*** Records for this exercise ***

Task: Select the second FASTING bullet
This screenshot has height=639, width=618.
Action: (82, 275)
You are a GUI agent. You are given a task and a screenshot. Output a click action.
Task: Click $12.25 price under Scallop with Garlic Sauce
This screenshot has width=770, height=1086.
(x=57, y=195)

*** End of Records for this exercise ***

Exactly as they appear above, the records are to be transcribed in full.

Task: Select the second FASTING bullet
This screenshot has height=639, width=618.
Action: (82, 275)
You are a GUI agent. You are given a task and a screenshot. Output a click action.
Task: Click $12.25 price under Scallop with Garlic Sauce
This screenshot has width=770, height=1086.
(x=57, y=195)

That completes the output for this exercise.